LL hit I think will look through some old mags to see if I can find ad for it. you are right about the doors with no landing attached is a photo showing a beam use to hoist equipment up. also if memory serves me right I think heljan made some kits for ihc.


----------



## J.C. (Dec 24, 2016)

here is photo of the box it came in.


----------



## Ace (Mar 30, 2016)

Thank you both for the info. It's definitely an IHC/Heljan item. The IHC box says "made in Denmark".

I'll want to add that crane boom feature over the vertical row of doors.

I looked up Heljan on Wikipedia and learned this:

_Heljan A/S is a Danish model railway company ... Originally specialising in decorations and accessories for model railways, it has now also developed a substantial range of rolling stock ... British Outline now forms the biggest part of the Heljan business and UK operations are run from Denmark through an agent. In line with other model train companies and to keep costs to a minimum models are manufactured in China.
https://en.wikipedia.org/wiki/Heljan_


----------



## Ace (Mar 30, 2016)

J.C. said:


> here is photo of the box it came in.


I was still working on my post and you beat me to it! Thank you!

I just graduated to Conductor, woo-hoo.


----------



## Cycleops (Dec 6, 2014)

Love the London Underground mug Ace. Have you ever used it? We now have light railway system operating in the east and south of London, it’s called the DLR or Docklands Light Railway. It’s controlled by computer so no driver. You can sit at the front and pretend you’re driving, rather cool.


----------



## Ace (Mar 30, 2016)

*international teamwork*

I've used this large warehouse building on a new HO "layout module" built on a 30" x 79" door. It helps disguise a tight reverse loop (10" radius) and provides a logical place to park and display trucks. Oops, I left a stray object in the parking lot.

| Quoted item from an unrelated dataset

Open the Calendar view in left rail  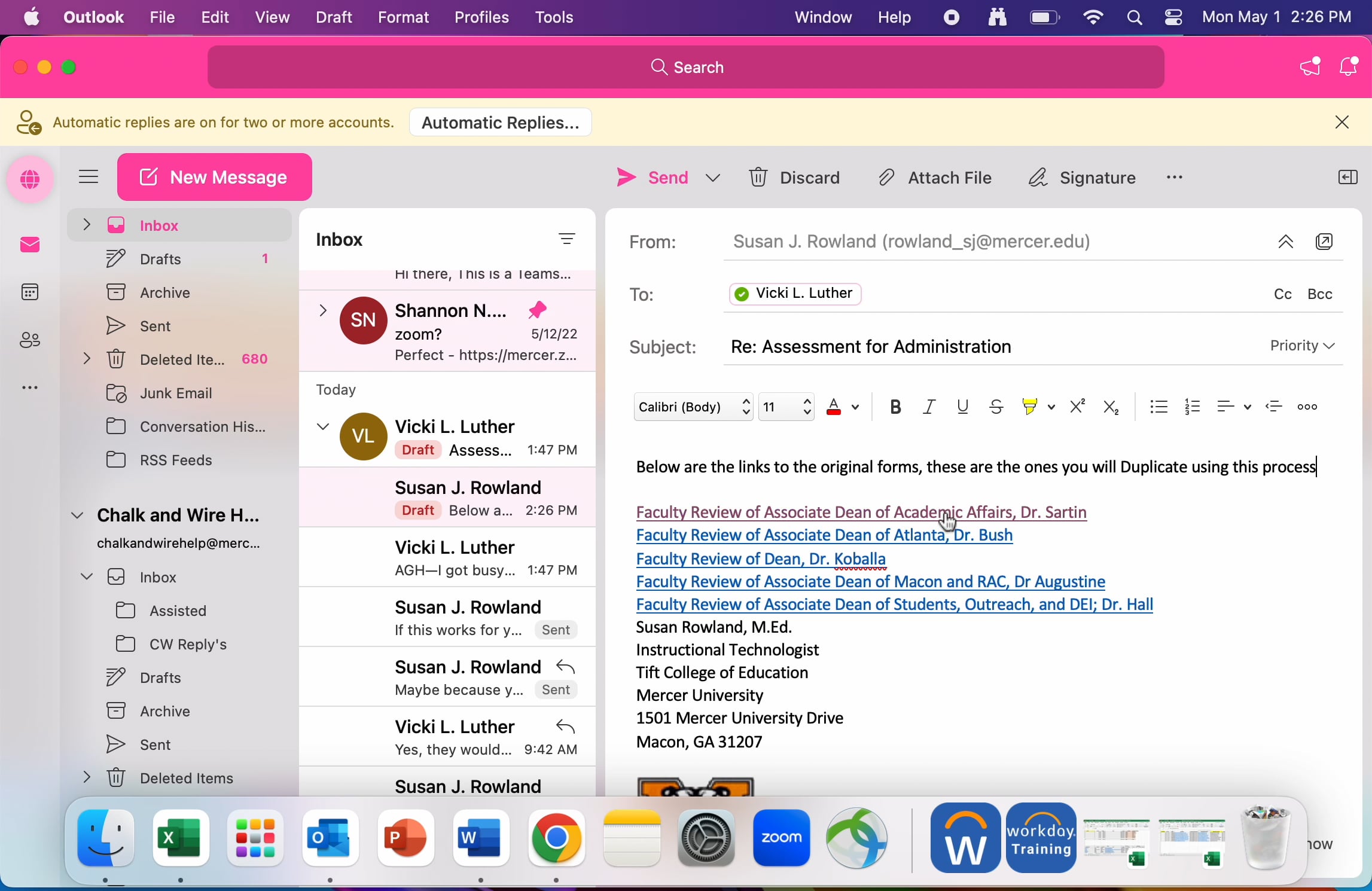[30, 292]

Danish Heljan warehouse, English Triang platform and Matchbox vehicles, West German Wiking trucks, Japanese Kato NW2 loco, American Athearn items, all demonstrating international teamwork.

There are also some miscellaneous items on this layout from Austria, Italy, Yugoslavia, Hong Kong, China, etc.


----------



## lionellines (May 18, 2011)

Nice layout, Ace. Are you using sectional track or flex track for the curves?


----------



## Ace (Mar 30, 2016)

lionellines said:


> Nice layout, Ace. Are you using sectional track or flex track for the curves?

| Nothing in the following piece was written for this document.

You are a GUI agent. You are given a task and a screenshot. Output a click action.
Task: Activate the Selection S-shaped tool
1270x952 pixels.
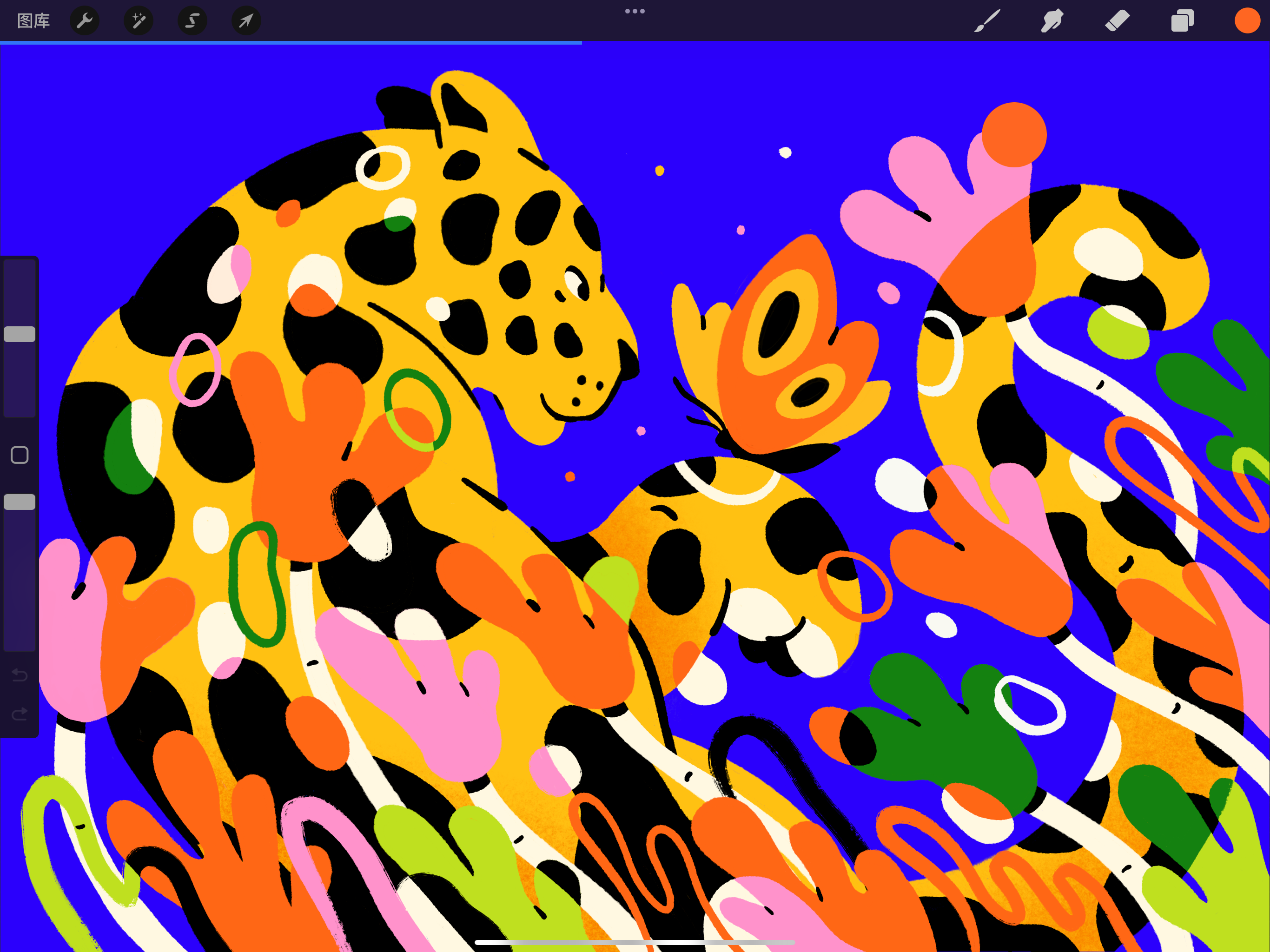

Actually a mix but mostly flex-track because the ovals have tight curves with non-standard radii of 10.7" and 13" (with easements) to fit in the width of a 30" x 79" door. Operations on this layout are generally limited to 40-foot cars and smaller 4-axle diesel power. The spur up front with the two reefers will eventually be a connection to my main HO layout.

When I use flex-track for curves this sharp I pre-form the main part of the curve and fix it with super-glue on each tie along the loose rail. And solder connecting joints into the easement curves.


----------



## Ace (Mar 30, 2016)

Cycleops said:


> Love the London Underground mug Ace. Have you ever used it? We now have light railway system operating in the east and south of London, it’s called the DLR or Docklands Light Railway. It’s controlled by computer so no driver. You can sit at the front and pretend you’re driving, rather cool.


Do I ever use it? Sure, it's a good coffee mug! Or do you mean, do I use the London Underground? Not since a visit in 1979.

Sorry, this response is a few months late. I mostly didn't see internet for several months through the winter.


----------